Montreal STM Bus Drivers Are Working 80 Hrs/Week To Make Overtime Pay And Are "Dangerously Tired," Report Indicates
The troubling report comes from the Journal de Montréal.
It's perfectly normal for many bus drivers in the city of Montreal to work long hours during the week to accommodate heavy traffic during the summer. However, some drivers are working an "excessive amount" of overtime hours, according to a report from the Journal de Montreal.
Because of the number of hours worked, some STM employees are doubling their salaries with bonuses and overtime pay. According to Glassdoor, an STM bus driver makes roughly $28/hour or $70,000/per year. That's not including bonuses, profit sharing, and stock options.
Most importantly, some drivers are constantly working in a state of "dangerous fatigue," where some work nearly 80 hours per week.
Apparently, some bus drivers have been spotted sleeping at the STM garage for a few hours at night before setting off for a day's work. The STM points out that overtime hours aren't a forced obligation.
Since all overtime is done on a voluntary basis, it's up to the drivers to manage their overtime hours. Only the most established and tenured bus drivers get the privilege of having priority to select their hours.
According to findings from the Journal de Montreal, older drivers tend to abuse the system more often and tend to work the most overtime. Keep in mind that it's up to union members to manage who abuses the system — something that isn't likely to happen according to François Pépin, president of Trajectoire Quebec.
Buses are exempt from Quebec's Highway Saftey Code, which requires commercial drivers to rest 8 hours for every 14 hours of work. STM drivers have recorded 20 hour days, according to the report.
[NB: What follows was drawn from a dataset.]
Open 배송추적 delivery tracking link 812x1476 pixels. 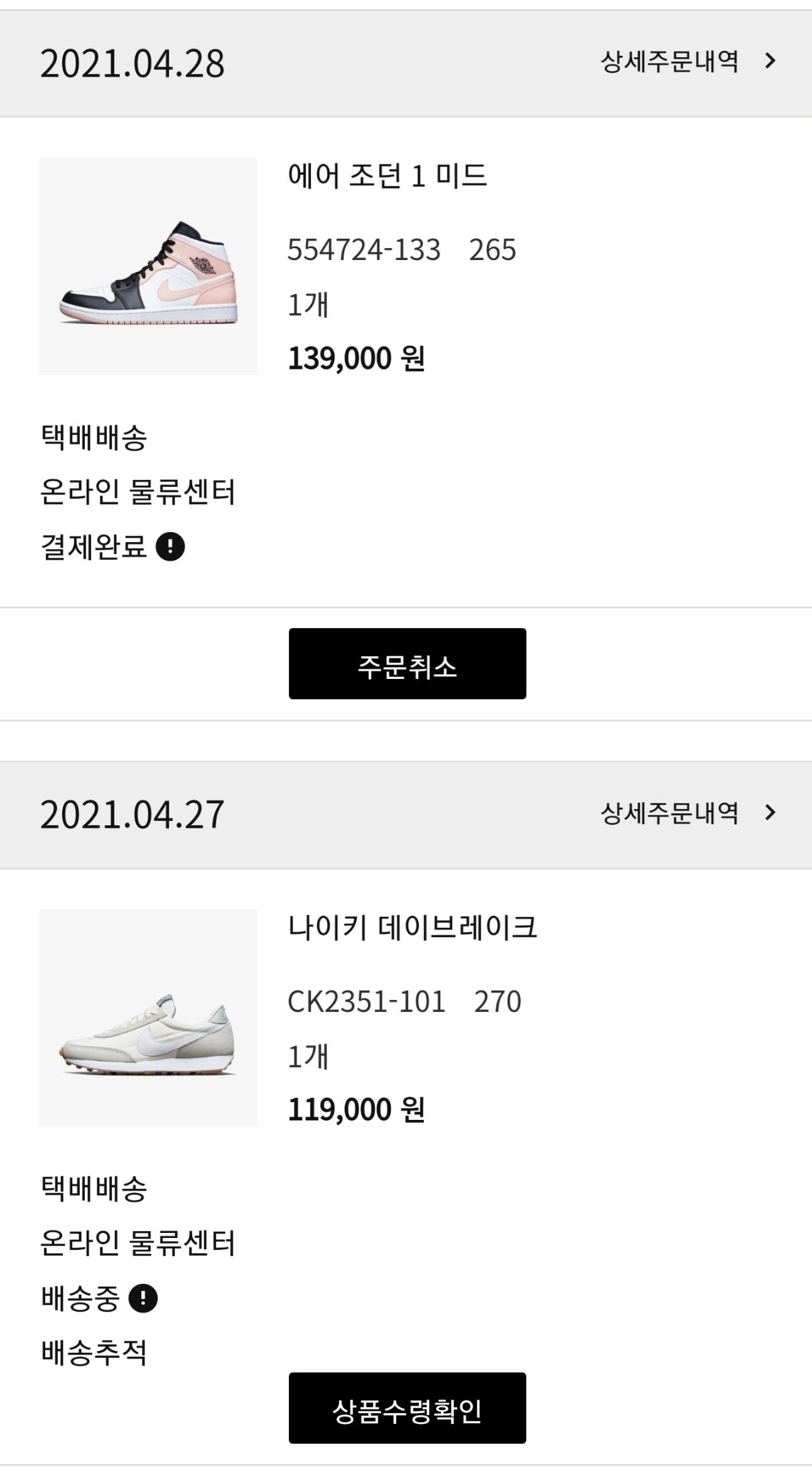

Though buses are one of the safest vehicles on the road, with 16 times more accidents caused by cars per year, experts worry that dangerously fatigued bus drivers are an accident waiting to happen.
As drivers continue to work exorbitant overtime hours, people have suggested that the government step in to help regulate the number of overtime hours worked.
This probably wouldn't be a good idea, as the bus union in Montreal is a powerful force and is prone to going on lengthy strikes.
As passengers, we have to trust that our bus drivers are well-rested and will bring us to our destination safely. The findings of this report are troubling, however, and the STM would do well to investigate the issue.